Inmitten stand eine von einem Waldbesitzer zum Schutz vor Wild errichtete Zaunanlage, für die ihm im Jahr 2008 eine Baugenehmigung erteilt worden war. Weil außergerichtliche Verhandlungen mit einer Naturschutzvereinigung über die Beseitigung des Zauns ergebnislos geblieben waren, beantragte der spätere Kläger im Jahr 2014 bei der unteren Naturschutzbehörde, die Beseitigung des Zauns anzuordnen. Der Zaun stelle eine Sperre im naturschutzrechtlichen Sinne dar und verstoße gegen das naturschutzrechtliche Betretungsrecht gemäß Art. 27 Bay-NatSchG i.V. mit Art. 141 Abs. 3 BV, zumal auch keine ausnahmsweise Zulässigkeit gemäß Art. 33 BayNatSchG gegeben sei. Nachdem die Naturschutzbehörde den Antrag auf Beseitigungsanordnung abgelehnt hatte, gab das Verwaltungsgericht einer entsprechenden Verpflichtungsklage statt. Es bejahte einen Beseitigungsanspruch des Klägers aus Art. 34 Abs. 3 BayNatSchG als einer drittschützenden Vorschrift zugunsten jedes einzelnen Erholungsuchenden (unter Hinweis auf VGH, Beschluss vom 11.5.20171) – 14 ZB 16.1775 – juris Rn. 7).
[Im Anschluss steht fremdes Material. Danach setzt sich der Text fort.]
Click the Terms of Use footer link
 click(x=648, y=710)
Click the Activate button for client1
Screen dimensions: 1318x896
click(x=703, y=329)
Dabei vertrat das Verwaltungsgericht unter anderem die Ansicht, wegen des eingeschränkten Prüfprogramms (Art. 68 Abs. 1, 59 und 60 BayBO) enthalte die Baugenehmigung keine verbindlichen Feststellungen in Bezug auf die materiellen Voraussetzungen von Art. 34 Abs. 1 und Art. 33 BayNatSchG. Es bejahte außerdem das Vorliegen der tatbestandlichen Voraussetzungen des Art. 34 Abs. 3 i.V. mit Abs. 2 Satz 1 BayNatSchG und nahm zusätzlich eine Reduzierung des naturschutzrechtlichen Beseitigungsermessens an.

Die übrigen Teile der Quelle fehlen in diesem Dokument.